On day seven, I was there in the Swaroop Kathi floating market, at Nasirabad. Swaroop Kathi Market is based on a water body where vendors trade on boats. The market sells all kinds of products needed for a household, especially food an essentials. This market, I tell you, is a must visit!
Day eight was dedicated to temples and spirituality. After the cruise anchored in Chandpur, we visited few popular spiritual abodes such as Kali Temple, Harisabha Temple and Madan Mohan Jiu Temple. We were also taken on a tour to the nearby markets, and one of the markets was economically very important to Bangladesh as this was the Home to the Hilsa. In the evening, the performance of Bangladeshi folk dance was organized on the sun-deck of the cruise.

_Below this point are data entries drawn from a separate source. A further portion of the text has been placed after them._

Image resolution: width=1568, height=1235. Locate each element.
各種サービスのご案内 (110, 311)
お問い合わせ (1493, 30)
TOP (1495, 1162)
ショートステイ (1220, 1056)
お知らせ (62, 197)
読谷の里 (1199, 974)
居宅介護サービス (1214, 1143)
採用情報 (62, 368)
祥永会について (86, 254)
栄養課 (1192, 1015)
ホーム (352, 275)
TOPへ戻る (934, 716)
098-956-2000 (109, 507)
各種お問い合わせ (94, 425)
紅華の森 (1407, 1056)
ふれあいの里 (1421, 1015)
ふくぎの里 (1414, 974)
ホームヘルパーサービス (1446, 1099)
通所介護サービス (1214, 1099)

On the ninth Day, we visited the Baradi Ashram, founded by Baba Lokenath, then paid visit to the Goaldi Mosque, which has stood the test of time, being witness to the time-lapse between these years. Dating back to the reign of Aurangzeb, this mosque, a specimen of beautiful Mughal architecture, is one of the few structures left in Sonargaon, from the sultanate period.
Then we had a chance to visit the Panam City, abandoned in the fifties by the Rich Merchants when the riots broke out in the area. From Neo Gothic to Art Nouveau, almost all the western architectural designs have been deployed in these abandoned vestiges. This is a must visit.
One of these buildings were later renovated & converted into a Museum, which later became the campus of the Sonargaon Museum. The collection displayed at the Museum amazed us all!
The next day, I visited Dhakeshwari Temple, commonly known as the “national temple of Bangladesh”. Along with the structural facts, I came across an interesting mythological legend. It is believed that the gem of Sati’s crown fell in this place. Thus, this temple is also a major pilgrimage for Hindus.
On the banks of Buriganga river, Ahsan Manzil Palace was the official residence and working palace of the Nawab of Dhaka. The perfection to which this Indo-Saracenic Revival architecture is built is brilliant! The intricate details and the artistic genius are unbelievable! I really regretted not visiting Bangladesh all this while! Currently, this palace works as the national museum.
The Curzon Hall of Dhaka University is a Historic Place in time and space! The process of second Partition of Bangladesh began here in 1948 when Pakistan declared Urdu as the National Language of Pakistan and the Bengali Students here in the Curzon Hall openly challenged the statecraft by protesting it.
On the eleventh day, post breakfast, we bid farewell to all the crew members who took such great care of us, with memories that we would cherish for all our lives.